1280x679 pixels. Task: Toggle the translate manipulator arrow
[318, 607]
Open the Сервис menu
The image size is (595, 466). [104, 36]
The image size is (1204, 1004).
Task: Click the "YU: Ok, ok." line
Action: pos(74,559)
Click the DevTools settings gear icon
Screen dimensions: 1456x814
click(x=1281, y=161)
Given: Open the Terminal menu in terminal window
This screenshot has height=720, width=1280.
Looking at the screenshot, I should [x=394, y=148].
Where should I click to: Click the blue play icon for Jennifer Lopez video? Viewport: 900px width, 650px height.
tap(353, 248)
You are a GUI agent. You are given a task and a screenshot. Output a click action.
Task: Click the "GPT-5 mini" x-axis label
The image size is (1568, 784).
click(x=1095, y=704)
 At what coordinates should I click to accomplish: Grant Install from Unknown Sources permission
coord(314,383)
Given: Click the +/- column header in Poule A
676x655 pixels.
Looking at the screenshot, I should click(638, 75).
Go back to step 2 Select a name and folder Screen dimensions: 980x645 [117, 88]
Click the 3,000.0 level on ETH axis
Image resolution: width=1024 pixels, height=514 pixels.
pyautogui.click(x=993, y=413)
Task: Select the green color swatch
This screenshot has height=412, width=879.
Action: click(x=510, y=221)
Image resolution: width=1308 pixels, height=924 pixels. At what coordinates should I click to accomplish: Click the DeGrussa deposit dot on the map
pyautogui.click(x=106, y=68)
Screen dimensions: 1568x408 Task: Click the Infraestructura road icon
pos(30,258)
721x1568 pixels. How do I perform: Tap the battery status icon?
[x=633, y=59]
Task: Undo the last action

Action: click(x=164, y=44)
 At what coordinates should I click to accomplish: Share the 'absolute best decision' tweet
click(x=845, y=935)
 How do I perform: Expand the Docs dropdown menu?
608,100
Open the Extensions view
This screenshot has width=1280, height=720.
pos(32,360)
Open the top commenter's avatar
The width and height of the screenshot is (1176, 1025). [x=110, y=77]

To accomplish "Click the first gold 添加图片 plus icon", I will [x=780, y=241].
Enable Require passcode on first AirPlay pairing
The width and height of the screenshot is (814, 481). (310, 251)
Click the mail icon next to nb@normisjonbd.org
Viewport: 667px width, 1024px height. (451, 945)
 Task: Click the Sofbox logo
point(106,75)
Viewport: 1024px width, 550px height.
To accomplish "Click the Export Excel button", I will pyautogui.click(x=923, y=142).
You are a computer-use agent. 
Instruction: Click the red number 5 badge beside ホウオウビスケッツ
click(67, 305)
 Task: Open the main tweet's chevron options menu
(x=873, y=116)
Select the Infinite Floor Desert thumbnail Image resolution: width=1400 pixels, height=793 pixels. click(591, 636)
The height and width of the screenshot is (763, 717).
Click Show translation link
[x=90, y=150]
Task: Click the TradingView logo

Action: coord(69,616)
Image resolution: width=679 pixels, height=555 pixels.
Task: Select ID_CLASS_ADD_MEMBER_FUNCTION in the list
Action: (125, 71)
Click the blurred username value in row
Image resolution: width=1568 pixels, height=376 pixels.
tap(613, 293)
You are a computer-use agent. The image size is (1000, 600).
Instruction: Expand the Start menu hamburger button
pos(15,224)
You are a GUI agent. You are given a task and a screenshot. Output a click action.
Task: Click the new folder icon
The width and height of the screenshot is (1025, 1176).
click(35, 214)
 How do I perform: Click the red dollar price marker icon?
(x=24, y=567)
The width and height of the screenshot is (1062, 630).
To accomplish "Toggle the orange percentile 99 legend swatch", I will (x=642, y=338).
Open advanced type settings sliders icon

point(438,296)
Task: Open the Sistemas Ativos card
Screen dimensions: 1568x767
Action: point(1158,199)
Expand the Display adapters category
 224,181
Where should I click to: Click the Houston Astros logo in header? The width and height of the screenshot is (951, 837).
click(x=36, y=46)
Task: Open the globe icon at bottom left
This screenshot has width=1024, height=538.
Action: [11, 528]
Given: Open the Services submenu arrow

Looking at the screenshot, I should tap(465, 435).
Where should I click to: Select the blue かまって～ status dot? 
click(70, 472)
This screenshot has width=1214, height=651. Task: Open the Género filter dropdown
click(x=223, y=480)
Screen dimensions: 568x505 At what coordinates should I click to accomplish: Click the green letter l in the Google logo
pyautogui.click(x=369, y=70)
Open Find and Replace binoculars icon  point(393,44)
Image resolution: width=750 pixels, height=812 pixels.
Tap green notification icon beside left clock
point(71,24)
****************
TO DO:
Please find the lines in the data that contain the word "computer" and copy them.

RESPONSE TO THE EXERCISE:
You are a computer-use agent. 
You are a computer-use agent. The image size is (1000, 600).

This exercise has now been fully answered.